Молот и крест - Гаррисон Гарри. Страница 96

– Их зовут Афи и Амма, – произносит голос.

Они тоже приглашают незнакомца в дом, предлагают еду: тарелки с хлебом и ломтями жареной свинины, предварительно засоленной, растопленный жир пропитывает хлеб. Пища для людей, много и тяжело работающих, для сильных людей. Потом ложатся спать, все трое на соломенный матрац с шерстяными одеялами. Афи храпит, он спит крепко. Незнакомец поворачивается к Амме, на которой только просторная ночная рубашка, шепчет что-то ей на ухо, овладевает ею так же быстро и энергично.

Снова незнакомец пускается в путь, а Амма полнеет, с молчаливым стоицизмом рожает детей, таких же сильных и хорошо сложенных, как сама, но, может, более умных, готовых пользоваться новшествами.
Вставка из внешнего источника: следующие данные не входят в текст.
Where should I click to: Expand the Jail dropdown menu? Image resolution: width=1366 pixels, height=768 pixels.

Ее дети приручают быков, строят бревенчатые амбары, работают молотом и плугом, плетут рыбацкие сети, выходят в море. Шеф знает, что от них происходят карлы. Когда-то я тоже был карлом. Но и это время ушло.
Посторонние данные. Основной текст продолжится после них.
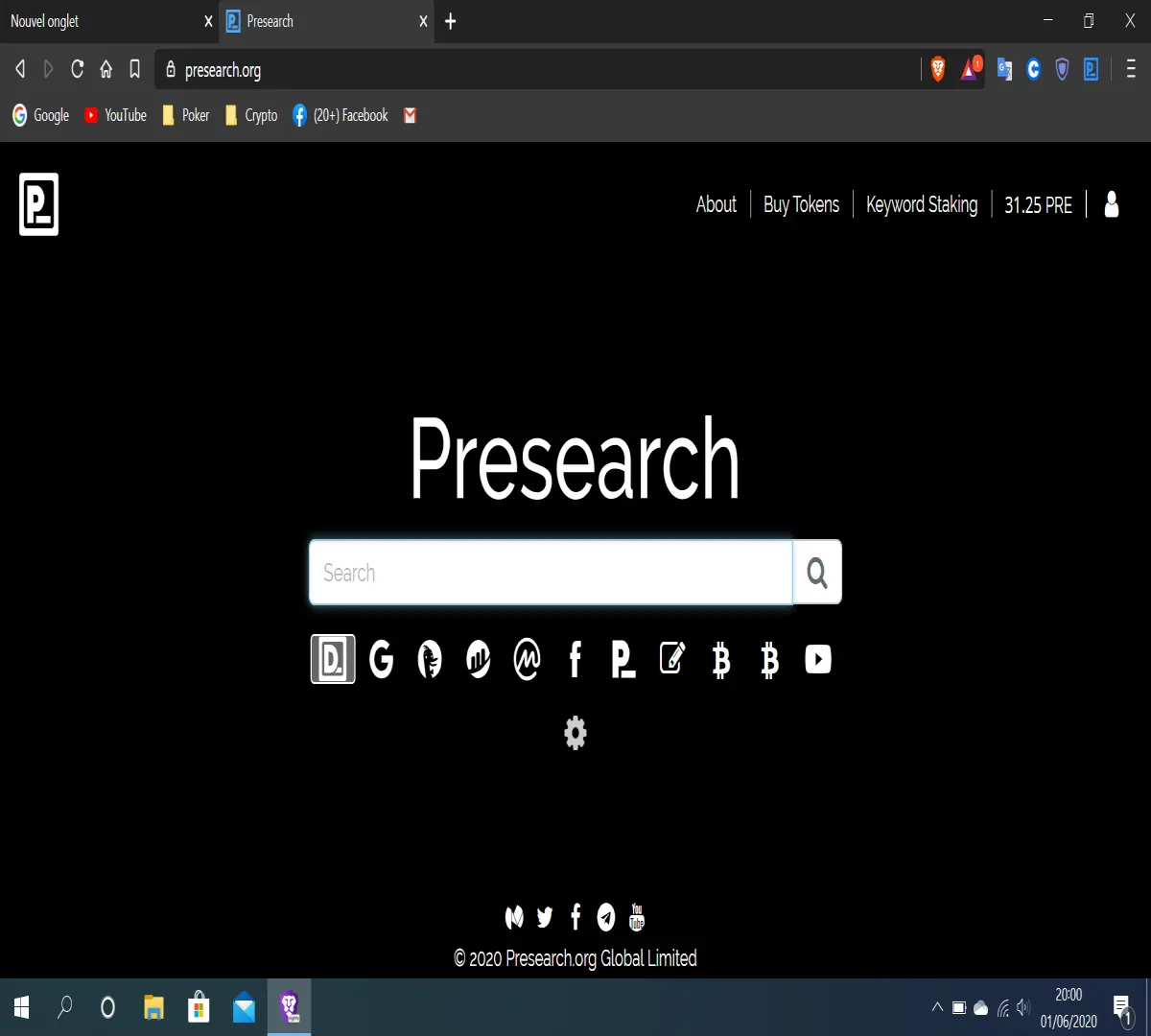The width and height of the screenshot is (1151, 1036).
Task: Click the Telegram icon in footer
Action: click(606, 917)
Путник идет дальше, на этот раз он оказывается на обширной равнине. Подходит к дому в стороне от дороги, вокруг изгородь из бревен. В доме несколько комнат, одна спальня, другая столовая, есть помещение для животных, все с окнами или широкими дверями. На резной скамье у дома сидят мужчина и женщина, они приглашают к себе путника, предлагают ему воду из глубокого колодца. Красивая пара, с длинными лицами, широкими лбами, с мягкой кожей, не загрубевшей от работы. Когда мужчина встает, чтобы приветствовать пришельца, он оказывается выше его на полголовы. Плечи у него широкие, спина прямая, пальцы сильные от натягивания тетивы лука.

– Это Фатир и Мотир, – произносит голос бога.
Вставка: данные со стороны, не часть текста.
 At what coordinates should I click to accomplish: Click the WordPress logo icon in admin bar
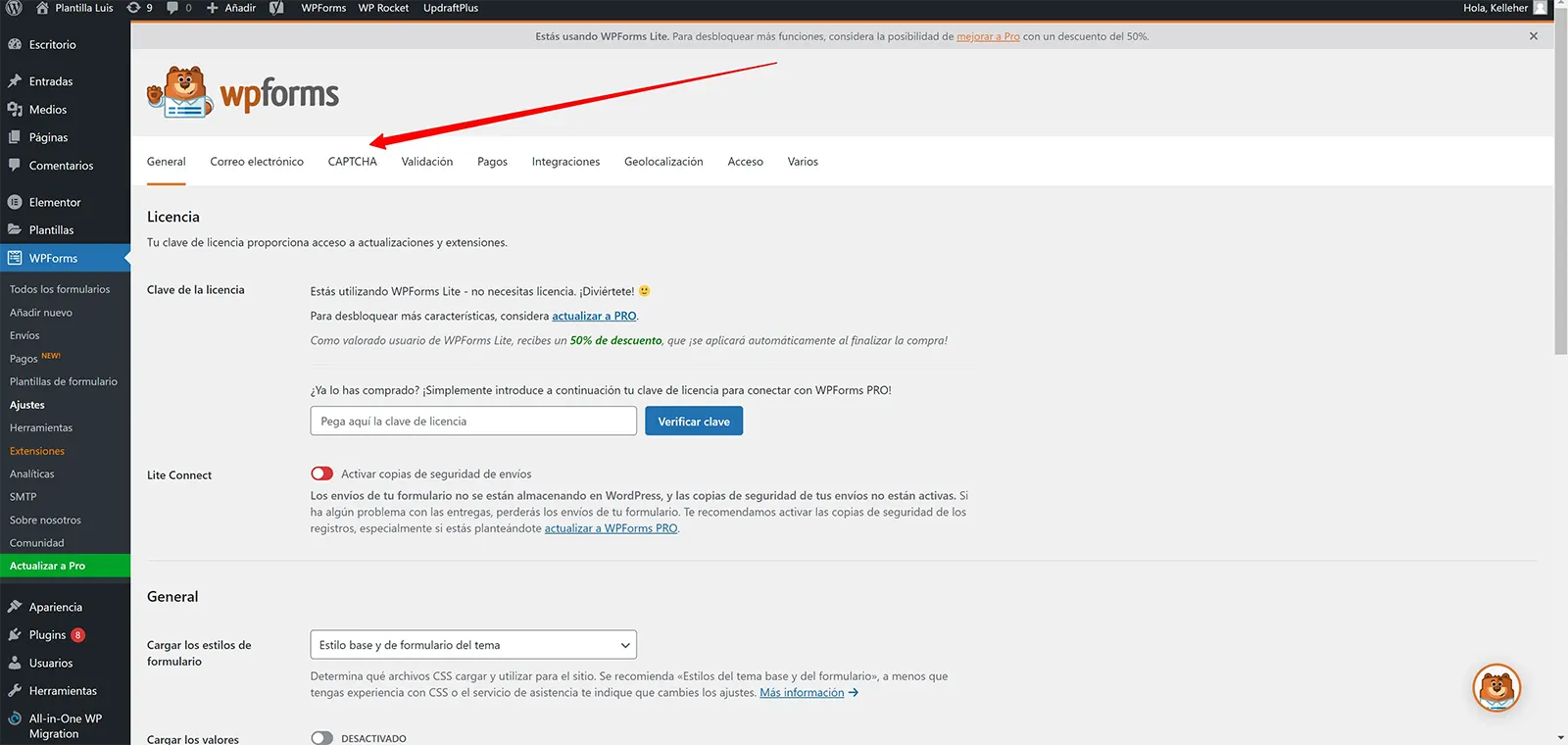pos(14,8)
Они вводят гостя в дом, пол устелен приятно пахнущим тростником, сажают его за стол, приносят воду в чаше, чтобы он вымыл руки, подают жареную дичь, масло и кровяные сосиски. После еды женщина прядет, мужчина сидит в кресле и беседует с гостем.

Когда наступает ночь, хозяева, словно во сне, ведут гостя к широкой кровати с перьевой периной, с деревянными подголовными валиками, кладут его между собой. Фатир сразу засыпает. Гость поворачивается к хозяйке, обрабатывает ее, как жеребец или бык, как и предыдущих двух.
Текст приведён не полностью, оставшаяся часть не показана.